En su taller, los pedidos no cesan, especialmente en diciembre. Desde mantos pequeños hasta elaborados trajes llenos de detalles, Olga atiende con paciencia y dedicación a cada cliente. “Un manto grande me toma tres días, y los pequeños unas tres horas. No importa el tiempo, lo importante es que quede bien para la imagen”, explica mientras muestra uno de sus diseños más recientes.
Un arte que desafía al tiempo
A lo largo de los años, Olga ha perfeccionado su técnica. Algunas prendas las cose a mano y otras con máquina, dependiendo de los pedidos. Además, ofrece precios accesibles, con mantos desde tres dólares en adelante, para que nadie se quede sin la posibilidad de vestir a sus santos.
Sin embargo, detrás de su sonrisa y su habilidad, hay una preocupación creciente: su legado podría desaparecer. “Mis hijos trabajan lejos, y no hay quien quiera continuar con esto. Es triste pensar que este arte se pierda, porque no es solo costura, es parte de nuestra historia”, reflexiona con un dejo de nostalgia.
El peso de los años
Olga reconoce que el paso del tiempo ha comenzado a cobrarle factura. Su vista ya no es la misma, y las fuerzas empiezan a fallarle. Aunque algunas personas le han propuesto comprar su negocio, todavía no está lista para dejarlo. “Mis amigas me dicen que siga, pero ya basta. Los años pesan, y uno no puede luchar contra eso”, admite.
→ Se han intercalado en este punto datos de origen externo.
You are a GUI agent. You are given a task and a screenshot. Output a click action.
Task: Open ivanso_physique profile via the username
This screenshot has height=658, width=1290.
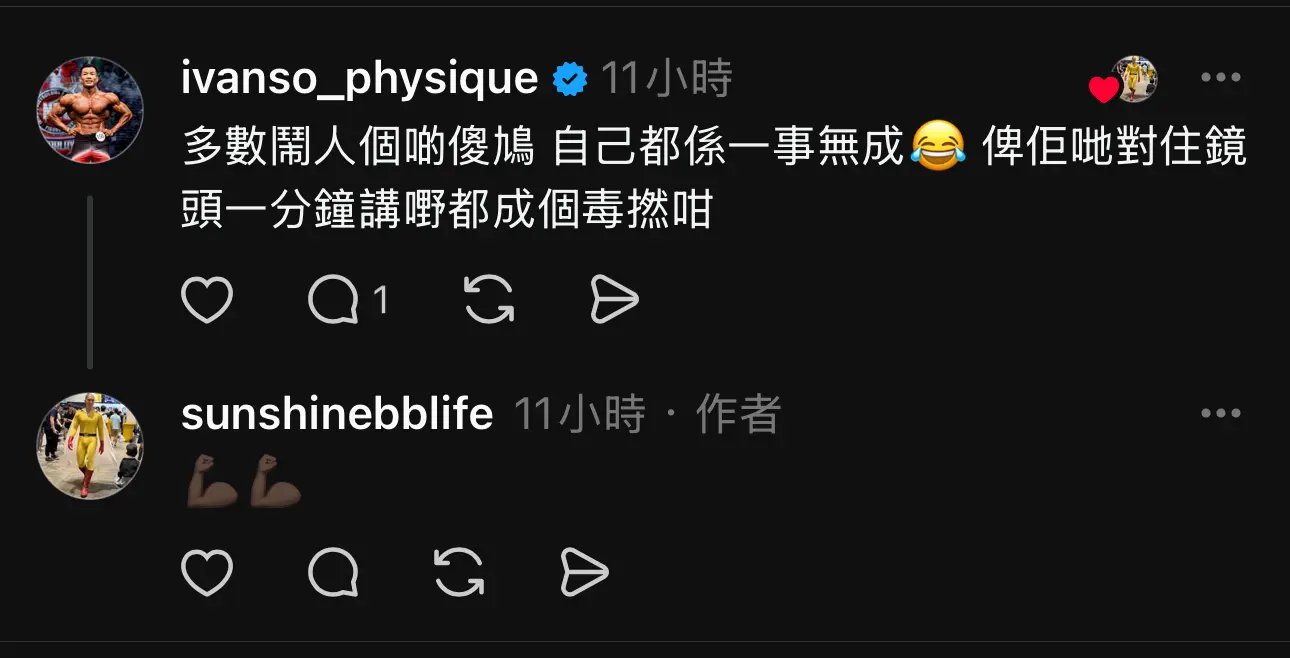pyautogui.click(x=360, y=78)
A pesar de todo, su amor por este trabajo la mantiene en pie. “Este oficio me ha dado tanto, y quiero que alguien lo valore. Si alguna de las chicas que trabajaron conmigo lo quiere, me encantaría dejarles el taller, pero aún no sé qué pasará”, comparte mientras guarda un manto terminado.
Una tradición que une a un pueblo
Más allá de los trajes, el trabajo de Olga representa una conexión profunda entre las comunidades y su fe. Cada diciembre, su taller se convierte en un lugar de encuentro donde familias y devotos buscan mantener vivas sus tradiciones.
“Esto no debería perderse. Es parte de lo que somos como pueblo. Mientras pueda, seguiré aquí, haciendo lo que amo y ayudando a que otros también vivan su fe a través de mi trabajo”, concluye con determinación.
La historia de Olga Cruz es un ejemplo de amor por la tradición y de cómo el esfuerzo de una persona puede impactar a toda una comunidad. Su taller, más que un espacio de costura, es un lugar donde las manos hábiles transforman la tela en esperanza, devoción y legado.